* EXERCISE AIM: In the entries below, find the string "will" and return each line holding it.
***** MATERIAL TO PROCESS
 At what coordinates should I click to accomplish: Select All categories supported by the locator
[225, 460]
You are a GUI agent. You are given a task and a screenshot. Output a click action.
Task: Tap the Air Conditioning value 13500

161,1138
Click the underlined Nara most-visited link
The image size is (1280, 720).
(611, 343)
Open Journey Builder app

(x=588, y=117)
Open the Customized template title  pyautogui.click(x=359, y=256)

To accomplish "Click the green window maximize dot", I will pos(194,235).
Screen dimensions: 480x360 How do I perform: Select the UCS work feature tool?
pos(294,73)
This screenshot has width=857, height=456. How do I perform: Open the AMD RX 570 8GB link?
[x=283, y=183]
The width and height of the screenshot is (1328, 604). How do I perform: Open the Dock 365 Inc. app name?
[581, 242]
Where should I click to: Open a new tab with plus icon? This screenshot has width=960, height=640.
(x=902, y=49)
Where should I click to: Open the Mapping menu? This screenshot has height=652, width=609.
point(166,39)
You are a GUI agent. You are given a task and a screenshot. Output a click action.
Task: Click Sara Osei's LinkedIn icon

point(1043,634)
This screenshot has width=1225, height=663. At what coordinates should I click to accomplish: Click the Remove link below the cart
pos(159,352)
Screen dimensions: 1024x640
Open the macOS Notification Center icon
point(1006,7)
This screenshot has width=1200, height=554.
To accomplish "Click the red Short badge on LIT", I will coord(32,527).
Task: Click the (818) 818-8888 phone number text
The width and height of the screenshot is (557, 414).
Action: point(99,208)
**********
* EXERCISE RESULT:
To accomplish "Click the green window maximize dot", I will pos(194,235).
To accomplish "Click the red Short badge on LIT", I will coord(32,527).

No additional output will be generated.